==== MATERIAL SHOWN ====
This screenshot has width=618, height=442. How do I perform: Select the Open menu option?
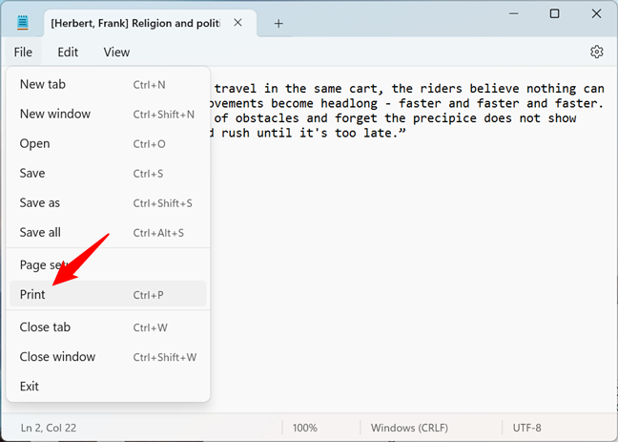(35, 143)
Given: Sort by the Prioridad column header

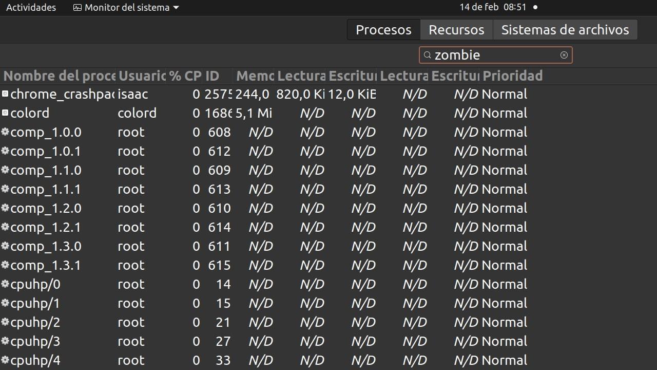Looking at the screenshot, I should click(512, 76).
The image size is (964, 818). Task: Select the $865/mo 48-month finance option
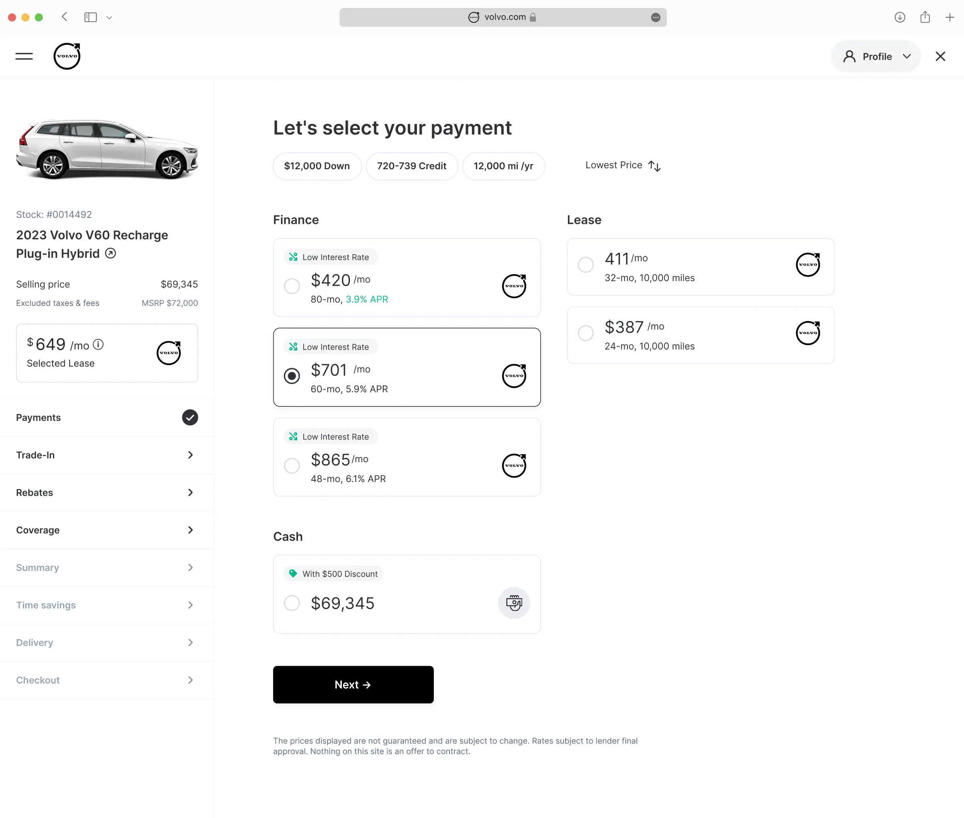pyautogui.click(x=292, y=466)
====
EXERCISE DIRECTIONS: Repeat every one of the entries above word for word, and leave the pictures out of your answer.

RESULT BELOW:
This screenshot has width=618, height=442. How do I perform: Select the Open menu option?
(35, 143)
Given: Sort by the Prioridad column header

Looking at the screenshot, I should click(512, 76).
The image size is (964, 818). Task: Select the $865/mo 48-month finance option
pyautogui.click(x=292, y=466)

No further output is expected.